= Fa'ataupati =

Indigenous Samoan dance

The Fa'ataupati is a dance indigenous to Samoans. In English it is simply the "Samoan Slap Dance". It was developed in Samoa in the 19th century and is only performed by males.

== History ==

The word pati in Fa'ataupati means "to clap", Fa'ataupati means to 'forcefully clap or to slap'.

Dances in Samoa would reflect on everyday life activities. In the 19th century there was an invasion of mosquitoes to the Kingdom, which later on became another part of everyday life, and it was there that the Fa'ataupati was created from when a man would forcefully slap his body. This dance mimics a person slapping the mosquitoes off their body when bitten.

From then on it became part of the Samoan culture.

== Performance ==
The Fa'ataupati is traditionally performed by a group of men and requires strength and stability.
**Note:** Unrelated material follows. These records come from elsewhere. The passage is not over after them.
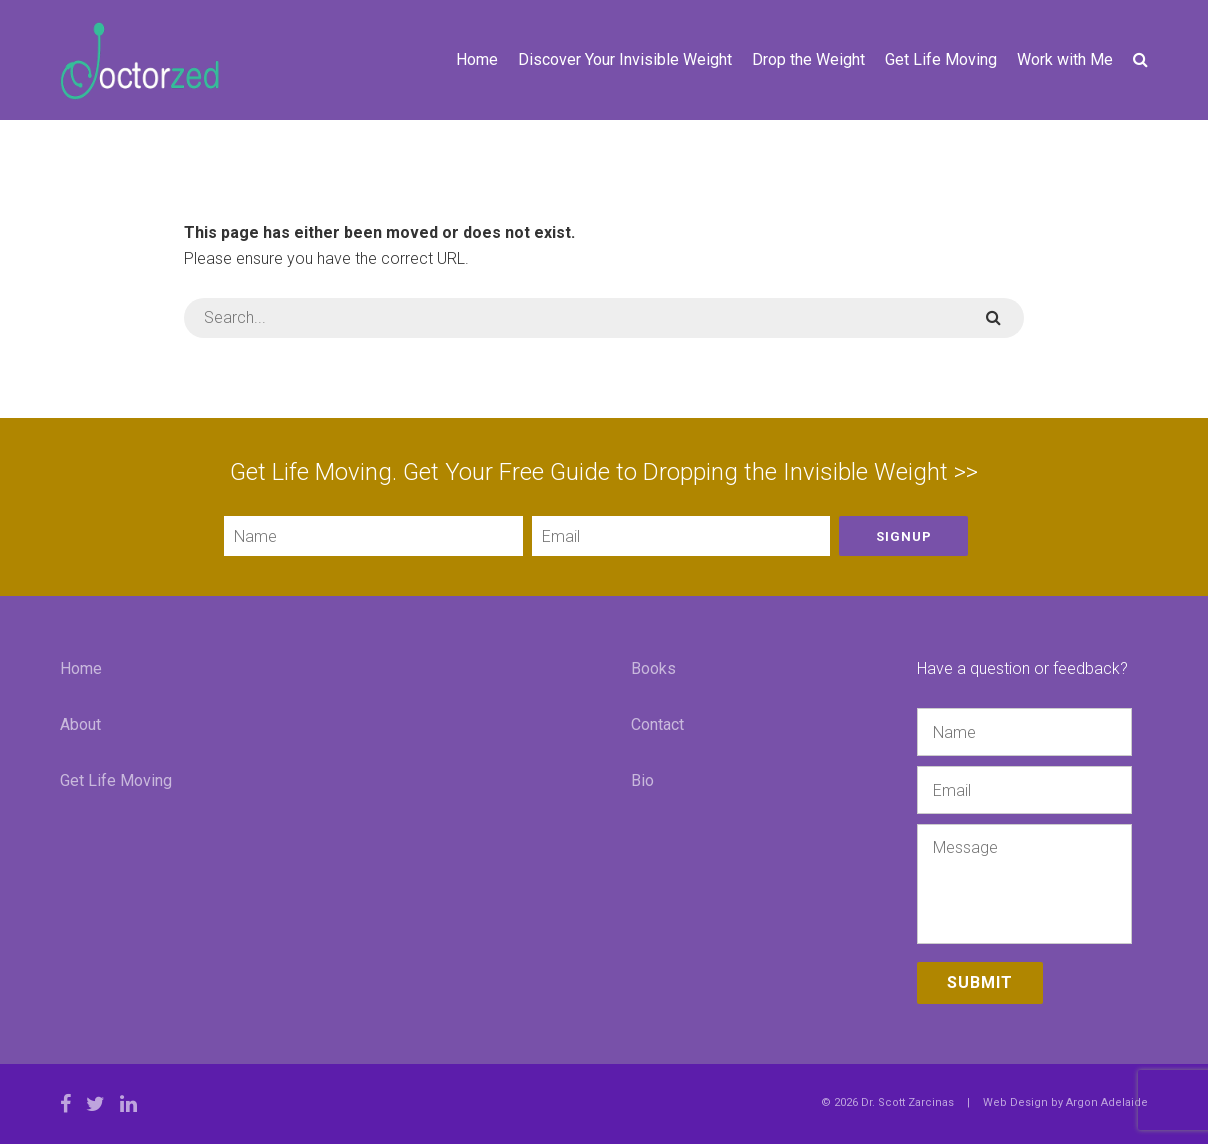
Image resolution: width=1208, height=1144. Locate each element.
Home (477, 59)
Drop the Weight (808, 59)
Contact (657, 724)
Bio (642, 780)
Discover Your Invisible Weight (625, 59)
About (80, 724)
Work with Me (1065, 59)
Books (653, 668)
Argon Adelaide (1107, 1102)
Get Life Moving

The men would clap and slap in sync with each other. This dance is the only dance in Samoa that does not require any instrument, as the slapping of the bodies, the clapping of the hands and stomping of the feet create the music for this dance. It is the only all-male dance in Samoa.

The Fa'ataupati is rarely performed alone. This dance requires a lot of coconut oil rubbed on the skin, as the slapping can sometimes leave marks on one's body.

==Use in Mainstream New Zealand Dance==
Fa'ataupati has been used by one of New Zealand's leading contemporary dance companies; Black Grace, in their dances Minoi and Minoi 2.